In the heat of transition, there is a tendency to tell ourselves things which are not true–and they become barriers to being our most positive, productive selves. Eckhart Tolle in his book, The Power of Now: A Guide to Spiritual Enlightenment, calls these negative thoughts “mental phantoms,” originating from our intellect or ego and steering us away from healthy behavior. Worrying about things like past mistakes and future uncertainties prevent us from being optimally effective.
Example “phantoms” might include:
- “I should have had a much stronger reply to the employer’s question, “Tell me how you would manage that situation when the deadline had past and your top performer was on vacation?”
- “I don’t know what I’ll do if the proposal is not endorsed by the planning committee.”
- “There’s no way I’ll be able to handle the disappointment of not getting that job.”
- “I’m sure Jane thought I was thoughtless and incompetent when my presentation went too long.”
There’s always a time for constructive self talk. And of course, we learn from mistakes and need to plan for future situations. But Tolle tells us to not get burdened or obsessed with these issues. The situations often aren’t true or as bad as we may think and as a result, we don’t know how to manage them.
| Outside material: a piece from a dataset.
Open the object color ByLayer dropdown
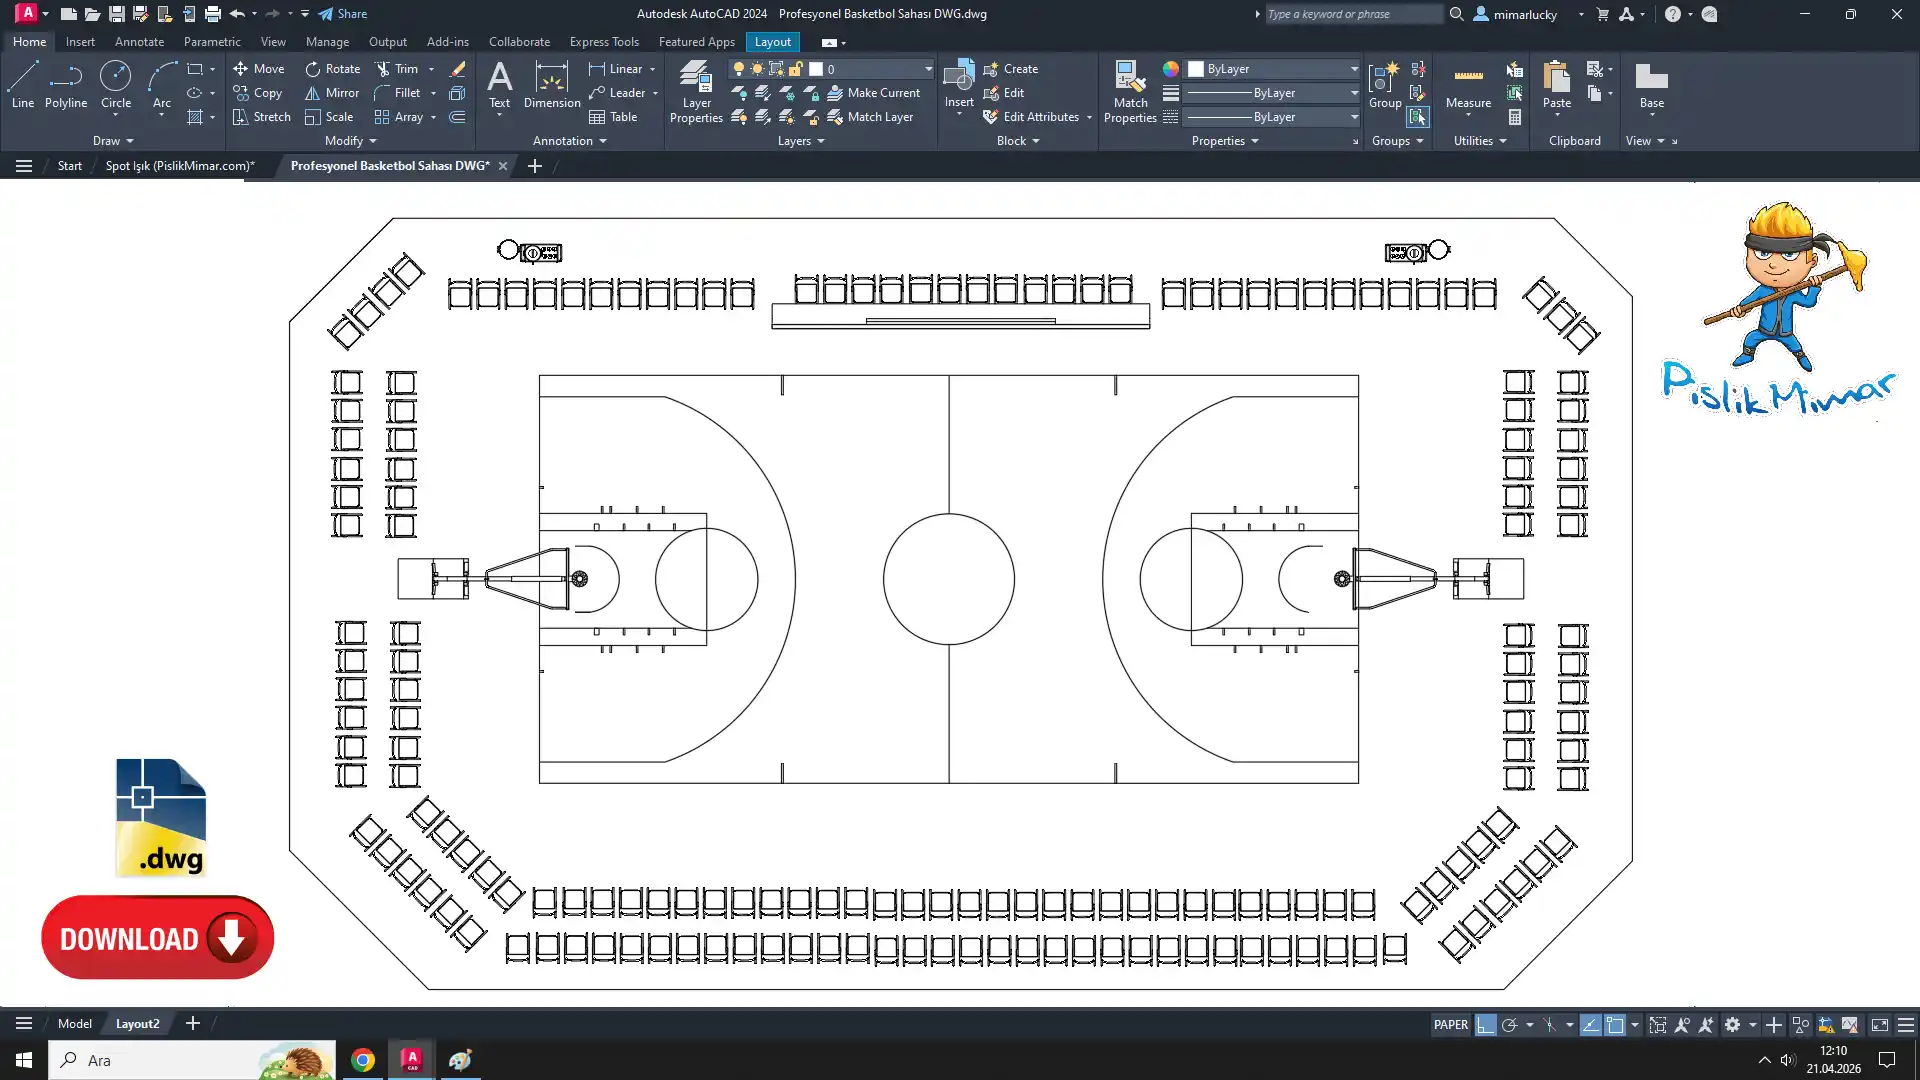The height and width of the screenshot is (1080, 1920). (1353, 69)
Our spirit retreats when we need all the strength and confidence we can get.
Yes, reflect on how things might have been done better and think ahead to avoid pitfalls. But do it in a context of faith in yourself, your community and a “higher power” where truth, resilience and wisdom can be found.
think hard on what “phantoms” may be getting in the way of your progress in transition. Write two or three down and share them with a colleague.